Pressemitteilung 25.04.2016

Tschernobyl: Weitere Unterstützung zusagen

Anlässlich des Jahrestages der Katastrophe von Tschernobyl erklärt Sylvia Kotting-Uhl, Sprecherin für Atompolitik:

Auch nach 30 Jahren sind die Folgen der Havarie nicht im Ansatz bewältigt. Allein die Tatsache, dass ständig Wasser in den explodierten Reaktor 4 eindringt und sich dort eine atomare Suppe zusammengebraut hat, zeigt, dass die Katastrophe weitergeht. Auch eine erneute Kettenreaktion kann nicht ausgeschlossen werden.

In der Vergangenheit kam es immer wieder zu Verzögerungen am Bau des dringend benötigten neuen Sarkophags. Selbst wenn die Finanzierung jetzt vorerst gesichert scheint, ist der neue Sarkophag nur der erste Schritt und löst das eigentliche Problem noch nicht. Mehr Sicherheit für die Menschen gibt es erst, wenn auch die hochradioaktiven Altlasten endlich beseitigt worden sind. Doch für die Entnahme der kontaminierten Materialien gibt es immer noch kein Konzept.
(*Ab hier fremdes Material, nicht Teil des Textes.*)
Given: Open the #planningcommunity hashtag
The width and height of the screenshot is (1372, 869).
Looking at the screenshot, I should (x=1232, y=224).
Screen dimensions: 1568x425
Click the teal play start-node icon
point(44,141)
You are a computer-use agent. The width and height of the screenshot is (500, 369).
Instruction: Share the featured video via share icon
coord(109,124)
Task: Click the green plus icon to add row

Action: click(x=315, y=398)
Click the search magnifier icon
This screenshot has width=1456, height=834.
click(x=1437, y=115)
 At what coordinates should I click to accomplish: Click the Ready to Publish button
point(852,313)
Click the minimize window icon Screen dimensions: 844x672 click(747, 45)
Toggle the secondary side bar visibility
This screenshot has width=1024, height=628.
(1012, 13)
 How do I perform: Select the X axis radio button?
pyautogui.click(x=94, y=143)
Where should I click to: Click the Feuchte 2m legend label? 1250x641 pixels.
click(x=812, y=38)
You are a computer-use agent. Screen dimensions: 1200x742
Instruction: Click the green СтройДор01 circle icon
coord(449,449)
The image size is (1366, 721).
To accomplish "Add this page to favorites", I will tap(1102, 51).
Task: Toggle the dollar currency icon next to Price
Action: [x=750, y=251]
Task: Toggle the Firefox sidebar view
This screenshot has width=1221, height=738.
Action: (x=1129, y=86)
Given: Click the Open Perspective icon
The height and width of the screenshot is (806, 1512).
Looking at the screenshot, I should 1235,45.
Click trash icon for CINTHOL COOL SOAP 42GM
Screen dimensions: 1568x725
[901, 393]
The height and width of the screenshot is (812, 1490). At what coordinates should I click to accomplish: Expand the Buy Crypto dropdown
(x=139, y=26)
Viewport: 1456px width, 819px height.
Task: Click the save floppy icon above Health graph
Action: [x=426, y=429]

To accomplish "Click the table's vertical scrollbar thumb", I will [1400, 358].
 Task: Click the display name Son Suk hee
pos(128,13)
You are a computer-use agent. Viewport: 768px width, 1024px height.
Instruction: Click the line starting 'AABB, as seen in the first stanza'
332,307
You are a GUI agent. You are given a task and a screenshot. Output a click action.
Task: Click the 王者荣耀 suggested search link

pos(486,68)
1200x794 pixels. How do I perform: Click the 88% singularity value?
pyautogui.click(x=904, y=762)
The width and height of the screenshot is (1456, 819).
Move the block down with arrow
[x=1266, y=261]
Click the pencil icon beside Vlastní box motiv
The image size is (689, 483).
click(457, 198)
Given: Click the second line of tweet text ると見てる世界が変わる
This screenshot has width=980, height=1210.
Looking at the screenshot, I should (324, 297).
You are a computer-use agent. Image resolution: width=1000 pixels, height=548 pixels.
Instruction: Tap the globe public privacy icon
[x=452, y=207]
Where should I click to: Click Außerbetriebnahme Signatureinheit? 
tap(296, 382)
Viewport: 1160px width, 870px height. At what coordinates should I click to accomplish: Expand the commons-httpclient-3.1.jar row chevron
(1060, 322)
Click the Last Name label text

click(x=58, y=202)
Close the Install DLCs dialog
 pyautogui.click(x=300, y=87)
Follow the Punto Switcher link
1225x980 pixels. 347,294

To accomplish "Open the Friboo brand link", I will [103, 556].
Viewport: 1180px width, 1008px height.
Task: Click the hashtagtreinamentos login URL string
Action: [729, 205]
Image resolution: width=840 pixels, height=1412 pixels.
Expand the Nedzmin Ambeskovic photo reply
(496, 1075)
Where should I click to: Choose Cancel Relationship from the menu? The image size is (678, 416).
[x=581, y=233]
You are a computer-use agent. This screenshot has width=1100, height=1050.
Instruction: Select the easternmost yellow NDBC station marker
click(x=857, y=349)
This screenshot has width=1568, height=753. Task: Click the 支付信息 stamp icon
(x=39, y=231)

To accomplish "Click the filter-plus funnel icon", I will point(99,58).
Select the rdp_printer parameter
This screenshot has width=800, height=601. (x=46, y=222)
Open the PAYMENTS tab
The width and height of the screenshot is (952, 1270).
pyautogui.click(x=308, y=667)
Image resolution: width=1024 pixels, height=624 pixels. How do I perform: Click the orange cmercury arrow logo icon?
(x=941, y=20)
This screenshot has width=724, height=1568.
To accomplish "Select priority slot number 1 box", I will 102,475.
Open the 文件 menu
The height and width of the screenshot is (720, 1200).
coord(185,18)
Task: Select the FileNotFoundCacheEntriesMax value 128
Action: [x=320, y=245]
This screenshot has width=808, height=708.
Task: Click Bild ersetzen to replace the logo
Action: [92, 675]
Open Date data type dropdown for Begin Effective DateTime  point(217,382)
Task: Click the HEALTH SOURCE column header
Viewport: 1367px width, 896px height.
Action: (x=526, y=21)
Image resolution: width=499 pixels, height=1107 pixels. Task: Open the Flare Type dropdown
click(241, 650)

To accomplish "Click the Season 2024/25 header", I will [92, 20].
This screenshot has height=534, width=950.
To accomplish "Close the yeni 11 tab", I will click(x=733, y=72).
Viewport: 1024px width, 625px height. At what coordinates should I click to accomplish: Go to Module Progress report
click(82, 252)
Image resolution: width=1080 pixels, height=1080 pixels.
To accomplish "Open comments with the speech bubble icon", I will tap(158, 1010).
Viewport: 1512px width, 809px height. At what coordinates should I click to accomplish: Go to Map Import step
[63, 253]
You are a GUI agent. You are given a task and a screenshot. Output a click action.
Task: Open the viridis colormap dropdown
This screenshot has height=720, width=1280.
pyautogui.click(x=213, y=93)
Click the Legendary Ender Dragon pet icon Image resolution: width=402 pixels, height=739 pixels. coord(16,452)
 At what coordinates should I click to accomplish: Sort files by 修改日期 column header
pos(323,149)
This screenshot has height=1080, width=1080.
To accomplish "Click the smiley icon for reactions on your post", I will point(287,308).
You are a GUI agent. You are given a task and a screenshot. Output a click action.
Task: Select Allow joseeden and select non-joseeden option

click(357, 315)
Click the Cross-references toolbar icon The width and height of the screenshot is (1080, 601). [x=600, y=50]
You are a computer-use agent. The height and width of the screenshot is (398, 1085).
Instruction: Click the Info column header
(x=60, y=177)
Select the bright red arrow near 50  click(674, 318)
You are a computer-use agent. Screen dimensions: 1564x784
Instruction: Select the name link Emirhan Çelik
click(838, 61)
Damit wird die Ukraine allein gelassen.

Die internationale Gebergemeinschaft muss einsehen, dass die Ukraine auch nach der Fertigstellung des neuen Sarkophags weiter Unterstützung brauchen wird.

Um die Ukraine zudem auf einen energetisch nachhaltigen Weg zu bringen und sie für alle Zeiten vor einem zweiten Tschernobyl zu schützen, sollte das Land in Richtung Energiewende unterstützt werden. Die Bundesregierung muss sich dafür einsetzen, dass EU-Kommission und Ukraine von den Plänen Abstand nehmen, die Laufzeiten der 15 ukrainischen Reaktoren zu verlängern und die 30 Jahre alten Reaktoren Chmelnitzky 3 und 4 zu Ende zu bauen.